The long-running inquiry has been given the task of examining the activities of 139 undercover officers who spied on more than 1,000 political groups for more than four decades from 1968.

The government was forced to set up the inquiry in 2014 after a series of revelations about how the undercover officers monitored grieving families, deceived women into long-term sexual relationships and stole the identities of dead children.

Last year, the inquiry began to hear evidence in public, focusing on the earlier deployments between 1968 and the 1980s.

Related: Secrets and lies: untangling the UK 'spy cops' scandal

A series of undercover officers have been questioned in public sessions, although it has now emerged that five have recently given evidence in private.

The reasons for the secrecy are often opaque. Mitting has ruled for example that the former officers are too ill or would be put in some kind of risk.

One of the officers infiltrated leftwing groups in the 1970s and had a sexual relationship with a woman involved in the group. Mitting accepted that the “nature of the deployment” had put the former spy at risk.

Another officer infiltrated leftwing and anti-racist groups in the 1970s and 1980s. He has said that he “engaged in occasional sexual encounters with two women whilst deployed”. He said the two women attended an evening class that he went to while using his fake identity and were not involved in the groups he infiltrated. He argued that giving evidence in public would exacerbate his poor mental health.

Mitting has previously said that women who had sexual relationships with undercover officers have a compelling moral claim to know the identity of the officer. However, in both of these cases, he decided that the reasons for secrecy were stronger than those for allowing the women to discover the identities of the men they had sex with.

Lois Austin, one of those who was spied on during the undercover operations, said: “As far as we are concerned this is all about the police trying to protect senior officers.
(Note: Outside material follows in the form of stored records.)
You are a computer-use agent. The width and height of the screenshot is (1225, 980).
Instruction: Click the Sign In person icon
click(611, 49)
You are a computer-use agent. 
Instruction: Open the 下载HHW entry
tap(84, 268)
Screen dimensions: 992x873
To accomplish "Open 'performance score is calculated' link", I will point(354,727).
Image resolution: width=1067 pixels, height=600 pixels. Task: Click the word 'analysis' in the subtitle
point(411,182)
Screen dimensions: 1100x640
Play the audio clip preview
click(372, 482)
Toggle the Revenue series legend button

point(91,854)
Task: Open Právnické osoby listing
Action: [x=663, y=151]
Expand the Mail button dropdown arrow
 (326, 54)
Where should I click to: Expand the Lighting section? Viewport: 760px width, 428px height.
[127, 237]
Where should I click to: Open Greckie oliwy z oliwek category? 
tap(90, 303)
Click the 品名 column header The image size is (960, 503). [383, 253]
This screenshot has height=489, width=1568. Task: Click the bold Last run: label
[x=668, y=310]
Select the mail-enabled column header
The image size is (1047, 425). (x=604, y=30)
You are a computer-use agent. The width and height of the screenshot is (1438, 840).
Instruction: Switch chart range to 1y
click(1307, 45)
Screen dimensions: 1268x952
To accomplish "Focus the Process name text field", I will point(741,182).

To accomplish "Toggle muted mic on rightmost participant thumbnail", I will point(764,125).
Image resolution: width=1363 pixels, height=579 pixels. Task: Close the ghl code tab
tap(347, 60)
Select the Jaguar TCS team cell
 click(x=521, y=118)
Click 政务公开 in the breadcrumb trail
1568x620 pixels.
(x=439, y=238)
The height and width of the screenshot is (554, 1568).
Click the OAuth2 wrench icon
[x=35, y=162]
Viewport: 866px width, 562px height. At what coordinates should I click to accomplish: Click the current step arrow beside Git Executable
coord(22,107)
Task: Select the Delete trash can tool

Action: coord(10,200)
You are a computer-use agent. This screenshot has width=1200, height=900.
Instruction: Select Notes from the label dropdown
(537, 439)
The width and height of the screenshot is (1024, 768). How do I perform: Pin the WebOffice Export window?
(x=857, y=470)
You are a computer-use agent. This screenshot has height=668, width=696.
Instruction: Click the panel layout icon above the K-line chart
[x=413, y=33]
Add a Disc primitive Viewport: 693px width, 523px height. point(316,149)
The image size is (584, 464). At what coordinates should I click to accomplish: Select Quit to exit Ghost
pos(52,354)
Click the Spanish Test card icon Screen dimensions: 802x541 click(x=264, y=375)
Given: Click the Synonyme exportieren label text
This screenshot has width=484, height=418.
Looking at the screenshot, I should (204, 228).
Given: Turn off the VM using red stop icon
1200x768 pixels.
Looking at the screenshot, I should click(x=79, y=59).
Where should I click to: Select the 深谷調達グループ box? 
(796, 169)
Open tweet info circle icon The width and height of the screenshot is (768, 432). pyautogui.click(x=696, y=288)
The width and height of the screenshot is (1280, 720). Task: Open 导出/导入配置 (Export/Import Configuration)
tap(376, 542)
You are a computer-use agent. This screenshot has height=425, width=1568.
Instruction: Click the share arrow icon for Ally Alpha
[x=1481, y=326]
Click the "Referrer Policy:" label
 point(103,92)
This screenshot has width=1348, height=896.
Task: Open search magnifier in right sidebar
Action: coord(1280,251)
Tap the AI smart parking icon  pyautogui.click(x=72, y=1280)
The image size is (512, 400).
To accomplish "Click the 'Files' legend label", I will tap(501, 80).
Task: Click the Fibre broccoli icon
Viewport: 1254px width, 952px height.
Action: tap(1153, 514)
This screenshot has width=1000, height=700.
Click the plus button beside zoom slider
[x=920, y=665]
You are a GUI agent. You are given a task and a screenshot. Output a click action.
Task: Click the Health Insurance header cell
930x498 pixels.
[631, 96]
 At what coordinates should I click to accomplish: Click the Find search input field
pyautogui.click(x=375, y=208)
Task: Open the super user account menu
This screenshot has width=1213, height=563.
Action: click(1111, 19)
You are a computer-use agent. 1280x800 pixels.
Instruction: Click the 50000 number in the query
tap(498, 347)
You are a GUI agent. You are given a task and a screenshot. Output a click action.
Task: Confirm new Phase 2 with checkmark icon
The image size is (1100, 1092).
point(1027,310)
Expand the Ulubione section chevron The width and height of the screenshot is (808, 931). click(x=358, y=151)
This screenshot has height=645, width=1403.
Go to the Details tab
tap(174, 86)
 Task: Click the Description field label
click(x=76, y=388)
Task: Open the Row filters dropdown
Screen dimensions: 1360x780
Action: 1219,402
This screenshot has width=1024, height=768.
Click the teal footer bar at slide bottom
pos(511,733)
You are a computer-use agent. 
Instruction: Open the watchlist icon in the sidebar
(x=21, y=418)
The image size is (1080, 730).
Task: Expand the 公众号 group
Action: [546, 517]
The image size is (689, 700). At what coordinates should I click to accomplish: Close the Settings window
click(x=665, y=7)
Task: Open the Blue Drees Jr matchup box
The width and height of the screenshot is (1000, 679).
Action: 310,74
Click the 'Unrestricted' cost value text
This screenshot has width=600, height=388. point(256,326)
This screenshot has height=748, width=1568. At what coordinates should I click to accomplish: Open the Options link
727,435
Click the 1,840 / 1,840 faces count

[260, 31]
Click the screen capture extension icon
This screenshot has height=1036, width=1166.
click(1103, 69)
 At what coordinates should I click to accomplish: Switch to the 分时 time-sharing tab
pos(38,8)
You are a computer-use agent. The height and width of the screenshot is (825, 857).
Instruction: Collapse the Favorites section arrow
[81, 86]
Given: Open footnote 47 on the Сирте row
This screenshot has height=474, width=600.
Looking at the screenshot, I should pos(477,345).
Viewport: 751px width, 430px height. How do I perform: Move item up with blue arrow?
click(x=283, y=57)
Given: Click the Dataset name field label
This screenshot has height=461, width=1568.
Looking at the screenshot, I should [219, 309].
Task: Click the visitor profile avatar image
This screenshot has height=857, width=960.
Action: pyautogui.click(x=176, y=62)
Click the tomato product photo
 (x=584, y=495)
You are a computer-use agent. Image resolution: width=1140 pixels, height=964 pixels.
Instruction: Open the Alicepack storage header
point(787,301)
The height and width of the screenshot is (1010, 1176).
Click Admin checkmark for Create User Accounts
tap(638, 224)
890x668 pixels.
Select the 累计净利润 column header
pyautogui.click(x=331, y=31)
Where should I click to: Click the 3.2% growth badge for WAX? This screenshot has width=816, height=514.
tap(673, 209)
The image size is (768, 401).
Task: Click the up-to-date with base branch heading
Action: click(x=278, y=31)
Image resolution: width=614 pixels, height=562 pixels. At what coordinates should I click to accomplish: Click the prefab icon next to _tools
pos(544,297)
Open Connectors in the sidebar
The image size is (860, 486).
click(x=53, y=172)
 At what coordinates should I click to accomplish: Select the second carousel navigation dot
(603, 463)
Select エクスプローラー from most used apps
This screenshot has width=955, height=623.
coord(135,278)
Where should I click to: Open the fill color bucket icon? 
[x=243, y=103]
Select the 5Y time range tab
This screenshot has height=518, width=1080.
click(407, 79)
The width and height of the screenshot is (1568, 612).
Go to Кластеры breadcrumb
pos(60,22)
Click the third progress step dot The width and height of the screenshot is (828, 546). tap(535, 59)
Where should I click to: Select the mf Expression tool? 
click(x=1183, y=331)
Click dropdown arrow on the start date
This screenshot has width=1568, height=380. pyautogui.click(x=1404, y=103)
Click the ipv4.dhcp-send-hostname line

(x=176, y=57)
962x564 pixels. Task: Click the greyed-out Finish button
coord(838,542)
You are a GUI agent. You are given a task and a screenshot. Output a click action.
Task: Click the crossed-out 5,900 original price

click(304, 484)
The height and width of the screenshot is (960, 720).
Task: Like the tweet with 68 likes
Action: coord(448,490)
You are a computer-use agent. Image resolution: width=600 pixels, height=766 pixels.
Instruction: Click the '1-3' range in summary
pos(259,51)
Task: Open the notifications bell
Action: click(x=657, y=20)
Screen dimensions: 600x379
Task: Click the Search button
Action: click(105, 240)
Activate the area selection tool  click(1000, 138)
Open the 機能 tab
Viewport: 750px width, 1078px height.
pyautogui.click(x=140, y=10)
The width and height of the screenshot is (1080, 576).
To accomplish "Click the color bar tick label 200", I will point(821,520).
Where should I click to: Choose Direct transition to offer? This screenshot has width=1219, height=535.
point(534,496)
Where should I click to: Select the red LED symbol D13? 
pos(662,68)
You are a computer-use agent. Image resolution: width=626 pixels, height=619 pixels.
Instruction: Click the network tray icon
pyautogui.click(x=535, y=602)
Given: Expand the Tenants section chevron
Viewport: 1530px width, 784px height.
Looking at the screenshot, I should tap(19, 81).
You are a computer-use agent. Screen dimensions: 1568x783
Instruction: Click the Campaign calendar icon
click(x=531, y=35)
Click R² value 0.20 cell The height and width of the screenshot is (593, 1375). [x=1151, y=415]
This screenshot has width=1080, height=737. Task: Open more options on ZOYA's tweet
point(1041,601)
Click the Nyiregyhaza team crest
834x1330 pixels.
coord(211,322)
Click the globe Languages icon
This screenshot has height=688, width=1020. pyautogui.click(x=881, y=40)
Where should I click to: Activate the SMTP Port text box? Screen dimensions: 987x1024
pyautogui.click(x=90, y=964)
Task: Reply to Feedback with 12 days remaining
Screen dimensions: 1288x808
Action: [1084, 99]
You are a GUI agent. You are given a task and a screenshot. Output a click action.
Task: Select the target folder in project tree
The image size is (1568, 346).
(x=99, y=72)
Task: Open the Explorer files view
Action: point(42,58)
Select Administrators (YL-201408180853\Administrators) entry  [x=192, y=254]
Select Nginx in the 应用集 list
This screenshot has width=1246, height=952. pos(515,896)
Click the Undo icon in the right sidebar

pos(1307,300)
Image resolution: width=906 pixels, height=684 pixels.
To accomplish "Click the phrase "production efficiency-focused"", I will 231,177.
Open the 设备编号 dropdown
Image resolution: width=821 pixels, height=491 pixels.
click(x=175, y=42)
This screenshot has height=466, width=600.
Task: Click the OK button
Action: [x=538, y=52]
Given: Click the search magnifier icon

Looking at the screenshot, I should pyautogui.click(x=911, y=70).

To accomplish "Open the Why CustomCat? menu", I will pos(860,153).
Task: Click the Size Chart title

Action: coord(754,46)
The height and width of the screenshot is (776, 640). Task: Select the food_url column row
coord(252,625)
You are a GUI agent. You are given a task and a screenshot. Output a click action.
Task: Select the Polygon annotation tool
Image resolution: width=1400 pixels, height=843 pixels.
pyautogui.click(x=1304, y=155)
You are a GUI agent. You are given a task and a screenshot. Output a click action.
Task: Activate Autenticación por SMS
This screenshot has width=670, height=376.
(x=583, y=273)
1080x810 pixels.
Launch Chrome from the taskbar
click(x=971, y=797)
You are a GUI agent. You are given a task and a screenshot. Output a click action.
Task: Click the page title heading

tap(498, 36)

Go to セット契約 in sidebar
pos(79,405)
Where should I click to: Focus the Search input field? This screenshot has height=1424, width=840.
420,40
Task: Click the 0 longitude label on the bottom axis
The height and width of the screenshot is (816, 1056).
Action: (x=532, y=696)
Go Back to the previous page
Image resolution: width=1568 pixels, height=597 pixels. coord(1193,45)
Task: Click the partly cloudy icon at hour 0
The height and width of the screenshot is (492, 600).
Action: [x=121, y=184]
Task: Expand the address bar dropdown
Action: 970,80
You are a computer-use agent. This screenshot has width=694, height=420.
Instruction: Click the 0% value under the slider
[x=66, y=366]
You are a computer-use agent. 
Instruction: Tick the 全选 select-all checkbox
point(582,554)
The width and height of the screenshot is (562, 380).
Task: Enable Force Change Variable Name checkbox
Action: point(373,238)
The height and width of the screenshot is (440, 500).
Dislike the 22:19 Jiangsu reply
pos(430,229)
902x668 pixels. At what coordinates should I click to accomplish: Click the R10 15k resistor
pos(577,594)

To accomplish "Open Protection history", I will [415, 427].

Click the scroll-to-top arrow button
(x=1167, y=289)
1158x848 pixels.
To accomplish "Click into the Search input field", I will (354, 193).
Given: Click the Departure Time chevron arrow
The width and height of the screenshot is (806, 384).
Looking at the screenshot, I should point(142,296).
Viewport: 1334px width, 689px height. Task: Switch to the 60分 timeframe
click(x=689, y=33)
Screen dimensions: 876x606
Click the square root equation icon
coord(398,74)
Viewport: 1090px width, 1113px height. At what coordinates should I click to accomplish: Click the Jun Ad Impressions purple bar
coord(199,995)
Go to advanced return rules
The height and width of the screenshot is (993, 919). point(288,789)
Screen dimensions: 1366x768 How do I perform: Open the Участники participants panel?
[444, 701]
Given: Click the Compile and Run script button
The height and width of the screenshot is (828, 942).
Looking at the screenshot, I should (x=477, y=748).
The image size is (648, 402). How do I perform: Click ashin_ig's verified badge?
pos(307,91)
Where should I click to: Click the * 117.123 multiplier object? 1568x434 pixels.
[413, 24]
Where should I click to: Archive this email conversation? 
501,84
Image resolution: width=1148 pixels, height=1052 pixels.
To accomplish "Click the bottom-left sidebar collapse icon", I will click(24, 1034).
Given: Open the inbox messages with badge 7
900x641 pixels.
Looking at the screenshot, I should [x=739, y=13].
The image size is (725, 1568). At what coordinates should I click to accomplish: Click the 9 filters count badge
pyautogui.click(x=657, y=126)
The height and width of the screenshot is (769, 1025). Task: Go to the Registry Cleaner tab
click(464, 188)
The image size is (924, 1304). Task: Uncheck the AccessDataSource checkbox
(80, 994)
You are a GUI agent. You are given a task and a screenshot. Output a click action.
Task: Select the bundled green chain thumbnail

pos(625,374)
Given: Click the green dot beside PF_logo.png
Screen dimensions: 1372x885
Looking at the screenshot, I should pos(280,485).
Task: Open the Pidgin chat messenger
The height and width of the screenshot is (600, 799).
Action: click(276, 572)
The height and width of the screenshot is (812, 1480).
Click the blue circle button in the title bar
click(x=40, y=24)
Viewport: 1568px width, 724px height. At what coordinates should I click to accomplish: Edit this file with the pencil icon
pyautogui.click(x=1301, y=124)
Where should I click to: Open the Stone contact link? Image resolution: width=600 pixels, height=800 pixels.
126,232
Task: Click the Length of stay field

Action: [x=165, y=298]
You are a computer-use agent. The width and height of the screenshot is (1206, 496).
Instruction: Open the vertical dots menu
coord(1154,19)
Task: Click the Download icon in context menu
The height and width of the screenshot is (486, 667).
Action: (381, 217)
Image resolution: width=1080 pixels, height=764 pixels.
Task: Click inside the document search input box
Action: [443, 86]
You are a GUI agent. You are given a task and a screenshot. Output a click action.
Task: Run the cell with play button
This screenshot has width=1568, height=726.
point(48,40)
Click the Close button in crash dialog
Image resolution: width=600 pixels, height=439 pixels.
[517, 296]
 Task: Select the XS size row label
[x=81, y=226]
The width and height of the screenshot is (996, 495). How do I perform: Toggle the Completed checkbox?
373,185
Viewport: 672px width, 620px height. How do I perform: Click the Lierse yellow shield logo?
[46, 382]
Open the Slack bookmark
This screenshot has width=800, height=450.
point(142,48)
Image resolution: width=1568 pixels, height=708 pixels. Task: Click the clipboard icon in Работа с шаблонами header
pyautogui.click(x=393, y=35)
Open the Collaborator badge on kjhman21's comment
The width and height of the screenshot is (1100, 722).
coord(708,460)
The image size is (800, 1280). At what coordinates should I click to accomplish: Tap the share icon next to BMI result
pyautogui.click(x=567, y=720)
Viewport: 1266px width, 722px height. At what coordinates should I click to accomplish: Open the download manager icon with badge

By contrast, when evidence is given live we get remarkable insight into the institutional sexism and racism of these state-sanctioned units.”

Mitting has said that the inquiry aims to be as open and transparent as possible, but that secrecy was granted for a series of reasons – for example, disclosure could put individuals at “serious risk of injury, or in extreme cases, death, because of the nature of the deployments they have undertaken”, or damage their or their family’s private life in contravention of their human rights.